This is my response to Jenny’s post on: I don’t know what I don’t know http://jennymackness.wordpress.com/2008/11/23/i-dont-know-what-i-dont-know/
Thanks for this in-depth analysis on that important question. As mentioned, it is pretty difficult in generalising nowadays, as even situated learning is contingent to the situations.
In network learning:
Is there a teacher needed in a network?
Who are the “teachers” in a network?
Why does one join the network?
Not all scientists like to work in a network, Newton is a typical example. His lecture was not filled with any “student”. He liked to work alone. There are few Newton nowadays.

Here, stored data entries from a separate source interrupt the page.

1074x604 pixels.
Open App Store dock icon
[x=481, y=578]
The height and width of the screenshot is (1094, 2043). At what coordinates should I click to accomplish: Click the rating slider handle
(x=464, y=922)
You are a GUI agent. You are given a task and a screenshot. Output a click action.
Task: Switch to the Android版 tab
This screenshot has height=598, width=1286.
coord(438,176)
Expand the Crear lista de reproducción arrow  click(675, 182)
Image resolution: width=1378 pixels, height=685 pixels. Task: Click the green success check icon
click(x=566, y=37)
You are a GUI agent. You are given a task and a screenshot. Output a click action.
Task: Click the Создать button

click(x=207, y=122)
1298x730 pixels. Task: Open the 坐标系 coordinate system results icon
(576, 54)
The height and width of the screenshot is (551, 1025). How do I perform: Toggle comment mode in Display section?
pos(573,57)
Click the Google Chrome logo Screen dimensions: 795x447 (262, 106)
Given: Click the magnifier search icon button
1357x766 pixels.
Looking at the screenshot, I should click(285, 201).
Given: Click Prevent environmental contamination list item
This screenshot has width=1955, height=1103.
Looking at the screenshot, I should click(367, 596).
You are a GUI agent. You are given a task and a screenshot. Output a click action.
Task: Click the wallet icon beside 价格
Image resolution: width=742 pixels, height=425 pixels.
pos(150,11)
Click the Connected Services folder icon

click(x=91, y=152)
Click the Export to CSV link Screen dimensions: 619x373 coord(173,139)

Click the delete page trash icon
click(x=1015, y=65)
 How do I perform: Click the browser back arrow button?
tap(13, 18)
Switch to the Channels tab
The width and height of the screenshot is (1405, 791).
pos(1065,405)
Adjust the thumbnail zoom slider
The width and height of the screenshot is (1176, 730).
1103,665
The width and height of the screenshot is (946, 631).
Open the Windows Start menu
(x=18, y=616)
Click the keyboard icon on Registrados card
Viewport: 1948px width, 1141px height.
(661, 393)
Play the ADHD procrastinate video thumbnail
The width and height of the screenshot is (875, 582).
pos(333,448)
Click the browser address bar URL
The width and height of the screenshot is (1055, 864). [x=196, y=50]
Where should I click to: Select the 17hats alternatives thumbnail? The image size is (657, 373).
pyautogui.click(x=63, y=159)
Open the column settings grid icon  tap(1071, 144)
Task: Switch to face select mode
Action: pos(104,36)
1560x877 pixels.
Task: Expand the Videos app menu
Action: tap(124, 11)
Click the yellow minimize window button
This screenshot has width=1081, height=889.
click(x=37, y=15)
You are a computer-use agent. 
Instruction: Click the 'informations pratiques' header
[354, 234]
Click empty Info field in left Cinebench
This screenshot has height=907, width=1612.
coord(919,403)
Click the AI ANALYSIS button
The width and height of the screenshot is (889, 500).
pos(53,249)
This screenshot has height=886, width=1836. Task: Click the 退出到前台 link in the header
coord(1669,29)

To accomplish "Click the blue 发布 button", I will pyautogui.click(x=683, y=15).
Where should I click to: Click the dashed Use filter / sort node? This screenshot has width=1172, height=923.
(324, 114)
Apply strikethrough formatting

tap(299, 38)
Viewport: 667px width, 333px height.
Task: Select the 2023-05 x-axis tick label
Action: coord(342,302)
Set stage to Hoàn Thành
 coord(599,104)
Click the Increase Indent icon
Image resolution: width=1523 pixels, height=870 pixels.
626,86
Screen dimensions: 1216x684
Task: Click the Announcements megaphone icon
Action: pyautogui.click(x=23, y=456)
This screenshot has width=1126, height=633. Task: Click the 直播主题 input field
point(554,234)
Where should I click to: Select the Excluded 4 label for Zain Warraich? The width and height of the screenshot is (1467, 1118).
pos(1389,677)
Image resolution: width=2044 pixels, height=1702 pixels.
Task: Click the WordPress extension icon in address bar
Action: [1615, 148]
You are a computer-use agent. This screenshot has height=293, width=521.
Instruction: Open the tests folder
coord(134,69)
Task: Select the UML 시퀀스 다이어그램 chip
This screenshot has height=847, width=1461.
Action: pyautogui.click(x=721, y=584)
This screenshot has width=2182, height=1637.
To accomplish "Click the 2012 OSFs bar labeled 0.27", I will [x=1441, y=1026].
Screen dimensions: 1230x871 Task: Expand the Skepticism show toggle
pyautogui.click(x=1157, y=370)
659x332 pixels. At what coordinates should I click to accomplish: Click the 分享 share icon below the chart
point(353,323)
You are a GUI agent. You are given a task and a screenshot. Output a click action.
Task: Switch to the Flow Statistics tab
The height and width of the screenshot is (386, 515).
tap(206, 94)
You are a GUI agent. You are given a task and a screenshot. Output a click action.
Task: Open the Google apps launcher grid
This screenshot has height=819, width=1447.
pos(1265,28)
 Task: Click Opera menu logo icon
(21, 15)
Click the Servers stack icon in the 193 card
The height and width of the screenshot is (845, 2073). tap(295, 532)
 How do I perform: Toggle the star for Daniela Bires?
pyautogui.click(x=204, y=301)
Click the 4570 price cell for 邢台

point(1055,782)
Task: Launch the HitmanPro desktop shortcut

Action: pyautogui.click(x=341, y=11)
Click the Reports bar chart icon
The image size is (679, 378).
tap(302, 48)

Even Einstein preferred to conduct research (i.e. on relativity). Isn’t it interesting? Many great philosophers and scientists were lonely researchers and thinkers, and they may not like to be bound by the rules of communities, society, so as to allow their creativity to flourish. Besides, society places higher values to those great educators and research scientists (the Nobel Prize winners in particular). How would one be remembered in history? Individual or collective contribution?
Nowadays, people could only achieve their goals with the co-operation, collaboration and connection with others. One needs “learners” to become a “teacher”. So teachers and learners need to be connected. And it all comes back to the vision (pathfinding) of both learners and teachers.
George and Stephen are leading the way in this course, and they deserve the credits in opening up the avenues towards connectivism.
Is teaching still a noble profession? In a commercial world, is corporate training more important than higher education?